In breve, la storia narrata nel libretto di Gaea Schoeters.

Durante un’azione di protesta illegale, una giovane attivista (la soprano Johanna Zimmer, che impersona la Kalesnikava) viene arrestata e rinchiusa per la notte insieme a una barista più vecchia di lei (la mezzosoprano Els Mondelaers), accusata di aver accoltellato ed evirato il marito. Le due donne sono costrette a condividere una piccola cella (una grande gabbia al centro del Salone). La loro convivenza forzata inizia in un clima teso, ma con il passare del tempo cominciano ad aprirsi, prima con riluttanza e disagio, in seguito in maniera più intima, condividendo le loro paure e le loro speranze: il loro incontro, circoscritto nel tempo e nello spazio della prigionia, diventa un viaggio interiore che cambierà entrambe.

La vicenda rispecchia la situazione creatasi nella Barca di Venetia per Padova, dove persone con retroterra sociali molto diversi si ritrovano insieme, per una coincidenza o per destino, e sono costrette a trascorrere del tempo insieme in uno spazio angusto.

La musica nuova entra in dialogo con i madrigali di Banchieri, così come la librettista Gaea Schoeters intreccia i testi antichi con il nuovo libretto, e l’ensemble vocale VENETIAETERNA raffigura gli eventi che hanno portato all’imprigionamento di entrambe le donne.

Le due soliste condividono i loro pensieri e le loro emozioni, non solo l’una con l’altra, ma anche con il pubblico, commentando la loro situazione.
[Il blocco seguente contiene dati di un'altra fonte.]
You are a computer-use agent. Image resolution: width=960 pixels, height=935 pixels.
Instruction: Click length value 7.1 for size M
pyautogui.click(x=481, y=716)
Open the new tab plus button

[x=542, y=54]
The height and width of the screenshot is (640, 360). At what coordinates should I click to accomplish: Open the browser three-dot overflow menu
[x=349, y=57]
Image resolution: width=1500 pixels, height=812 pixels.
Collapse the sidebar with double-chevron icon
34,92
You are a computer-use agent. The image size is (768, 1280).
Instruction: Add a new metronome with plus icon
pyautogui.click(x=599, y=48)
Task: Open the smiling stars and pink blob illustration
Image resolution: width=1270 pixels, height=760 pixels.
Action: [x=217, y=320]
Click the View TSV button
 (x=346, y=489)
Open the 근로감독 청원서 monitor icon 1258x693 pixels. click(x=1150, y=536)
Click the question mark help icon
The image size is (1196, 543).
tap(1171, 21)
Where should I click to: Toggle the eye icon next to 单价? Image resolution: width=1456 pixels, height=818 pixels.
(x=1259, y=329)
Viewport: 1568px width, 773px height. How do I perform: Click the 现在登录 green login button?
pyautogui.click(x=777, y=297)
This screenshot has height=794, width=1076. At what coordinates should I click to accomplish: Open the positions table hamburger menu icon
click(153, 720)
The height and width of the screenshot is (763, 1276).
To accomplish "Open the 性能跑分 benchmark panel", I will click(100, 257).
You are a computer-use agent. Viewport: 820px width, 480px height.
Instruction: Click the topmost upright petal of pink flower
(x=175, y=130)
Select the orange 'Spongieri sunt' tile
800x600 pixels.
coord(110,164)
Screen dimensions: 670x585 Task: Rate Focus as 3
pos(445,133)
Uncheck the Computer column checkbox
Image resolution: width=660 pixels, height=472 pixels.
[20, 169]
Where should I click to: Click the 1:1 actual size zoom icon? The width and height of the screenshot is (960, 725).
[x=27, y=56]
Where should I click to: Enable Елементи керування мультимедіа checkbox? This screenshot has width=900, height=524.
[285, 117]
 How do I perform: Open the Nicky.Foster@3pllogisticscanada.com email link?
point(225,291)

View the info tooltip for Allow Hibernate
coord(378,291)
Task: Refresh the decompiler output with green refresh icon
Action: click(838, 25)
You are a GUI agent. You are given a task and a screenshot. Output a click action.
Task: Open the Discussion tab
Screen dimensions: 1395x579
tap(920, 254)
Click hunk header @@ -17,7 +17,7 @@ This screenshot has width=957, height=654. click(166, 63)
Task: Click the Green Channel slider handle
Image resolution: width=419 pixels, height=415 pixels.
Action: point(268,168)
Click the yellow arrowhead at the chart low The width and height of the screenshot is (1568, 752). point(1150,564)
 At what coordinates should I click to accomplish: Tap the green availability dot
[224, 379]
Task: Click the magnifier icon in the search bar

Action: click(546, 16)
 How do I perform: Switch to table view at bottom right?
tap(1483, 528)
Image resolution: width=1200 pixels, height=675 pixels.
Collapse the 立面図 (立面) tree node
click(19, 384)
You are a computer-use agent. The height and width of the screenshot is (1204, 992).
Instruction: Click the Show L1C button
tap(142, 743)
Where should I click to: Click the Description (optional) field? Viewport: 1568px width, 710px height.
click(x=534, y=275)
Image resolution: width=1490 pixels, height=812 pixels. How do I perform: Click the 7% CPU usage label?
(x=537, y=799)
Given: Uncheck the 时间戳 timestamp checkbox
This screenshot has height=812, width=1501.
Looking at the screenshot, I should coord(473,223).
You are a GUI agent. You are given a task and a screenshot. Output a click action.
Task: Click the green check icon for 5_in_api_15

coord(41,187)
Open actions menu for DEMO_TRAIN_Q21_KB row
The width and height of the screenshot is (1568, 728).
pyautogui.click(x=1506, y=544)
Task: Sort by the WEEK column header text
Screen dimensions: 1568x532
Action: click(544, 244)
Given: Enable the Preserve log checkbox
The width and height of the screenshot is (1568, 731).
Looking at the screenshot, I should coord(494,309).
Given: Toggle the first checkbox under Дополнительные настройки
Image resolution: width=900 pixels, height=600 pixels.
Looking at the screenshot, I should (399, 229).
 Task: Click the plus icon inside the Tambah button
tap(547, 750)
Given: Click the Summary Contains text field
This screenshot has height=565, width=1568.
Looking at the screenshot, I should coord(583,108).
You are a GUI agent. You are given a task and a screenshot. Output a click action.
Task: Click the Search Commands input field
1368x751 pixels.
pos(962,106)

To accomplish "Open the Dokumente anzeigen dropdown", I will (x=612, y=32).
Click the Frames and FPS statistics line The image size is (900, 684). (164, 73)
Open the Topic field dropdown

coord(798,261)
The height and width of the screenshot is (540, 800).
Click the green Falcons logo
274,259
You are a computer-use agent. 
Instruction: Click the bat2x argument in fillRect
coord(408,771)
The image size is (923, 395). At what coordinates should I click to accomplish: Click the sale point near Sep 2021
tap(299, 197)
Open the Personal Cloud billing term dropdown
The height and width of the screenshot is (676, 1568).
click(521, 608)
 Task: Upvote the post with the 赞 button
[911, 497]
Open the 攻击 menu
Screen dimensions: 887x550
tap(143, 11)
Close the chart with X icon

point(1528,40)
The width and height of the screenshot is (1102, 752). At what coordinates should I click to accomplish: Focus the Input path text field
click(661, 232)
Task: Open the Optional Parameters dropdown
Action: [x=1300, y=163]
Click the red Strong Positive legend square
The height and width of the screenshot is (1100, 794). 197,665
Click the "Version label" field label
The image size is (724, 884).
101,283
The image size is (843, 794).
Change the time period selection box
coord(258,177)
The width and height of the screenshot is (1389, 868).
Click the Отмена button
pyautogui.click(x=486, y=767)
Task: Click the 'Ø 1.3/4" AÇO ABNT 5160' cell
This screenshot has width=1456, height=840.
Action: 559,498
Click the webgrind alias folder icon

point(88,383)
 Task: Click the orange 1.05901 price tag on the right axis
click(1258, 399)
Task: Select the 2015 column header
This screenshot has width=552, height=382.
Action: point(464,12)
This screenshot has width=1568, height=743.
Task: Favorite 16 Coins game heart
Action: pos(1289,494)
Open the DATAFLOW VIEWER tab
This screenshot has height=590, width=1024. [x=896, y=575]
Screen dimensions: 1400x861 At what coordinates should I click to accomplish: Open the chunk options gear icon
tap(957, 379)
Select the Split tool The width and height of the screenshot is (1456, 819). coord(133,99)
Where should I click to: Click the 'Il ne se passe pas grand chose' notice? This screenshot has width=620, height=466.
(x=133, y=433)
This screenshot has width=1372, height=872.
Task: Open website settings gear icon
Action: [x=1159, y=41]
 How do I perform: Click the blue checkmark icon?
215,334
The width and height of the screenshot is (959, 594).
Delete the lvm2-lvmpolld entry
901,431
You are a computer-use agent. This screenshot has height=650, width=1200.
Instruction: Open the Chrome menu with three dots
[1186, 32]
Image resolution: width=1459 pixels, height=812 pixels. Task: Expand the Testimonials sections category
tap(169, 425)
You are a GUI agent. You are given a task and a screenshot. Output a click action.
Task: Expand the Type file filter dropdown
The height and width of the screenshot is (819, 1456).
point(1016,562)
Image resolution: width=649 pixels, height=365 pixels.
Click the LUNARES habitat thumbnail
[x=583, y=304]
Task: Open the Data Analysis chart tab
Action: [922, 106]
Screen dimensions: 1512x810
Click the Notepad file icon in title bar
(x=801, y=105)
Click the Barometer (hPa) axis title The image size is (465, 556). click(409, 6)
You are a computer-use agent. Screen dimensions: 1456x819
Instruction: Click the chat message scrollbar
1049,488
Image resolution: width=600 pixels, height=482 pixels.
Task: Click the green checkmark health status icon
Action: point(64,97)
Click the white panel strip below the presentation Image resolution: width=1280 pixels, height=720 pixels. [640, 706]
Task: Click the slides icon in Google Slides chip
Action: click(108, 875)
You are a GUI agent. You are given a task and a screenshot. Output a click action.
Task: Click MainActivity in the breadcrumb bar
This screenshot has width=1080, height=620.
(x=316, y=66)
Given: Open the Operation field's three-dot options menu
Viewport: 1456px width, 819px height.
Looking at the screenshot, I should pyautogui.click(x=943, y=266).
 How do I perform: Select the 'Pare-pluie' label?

Complimenti ad entrambe, capaci di accenti drammatici e di manifestare mediante la voce una situazione straziante.

Esemplare l’ensemble VENETIAETERNA, collocato lontano da dove si svolgeva l’azione principale, sempre attento alle indicazioni gestuali del direttore Francesco Erle.

Affiatato il quartetto Hermes, diretto dal violoncellista Stijn Saveniers e completato da Karin de Fleyt (flauti traversi), Bram Fournier (trombone spesso sordinato) e Gaetan la Mola, circondato da un set percussivo, in cui spiccava lo Snare drum (tamburo a cordiera) prevalentemente mantenuto senza farla risuonare, Gong, Tam Tam, piatti sospesi, Hi Hat, crotali e l’ormai immancabile archetto a sfregare sui piatti per creare una sensazione sgradevole che rispecchiava e commentava i mutevoli stati d’animo delle due cantanti-attrici soliste.

Lo spettacolo non riesce però a decollare. Il pubblico, pur seguendolo con attenzione, non ne viene coinvolto. Forse risulta difficile mettere in relazione la trama moderna con la narrazione antica.

Applausi di stima, probabilmente il pubblico è educato. Ormai non si fischia più. Magari chi si annoia , accende il proprio smartphone e naviga verso la solitudine.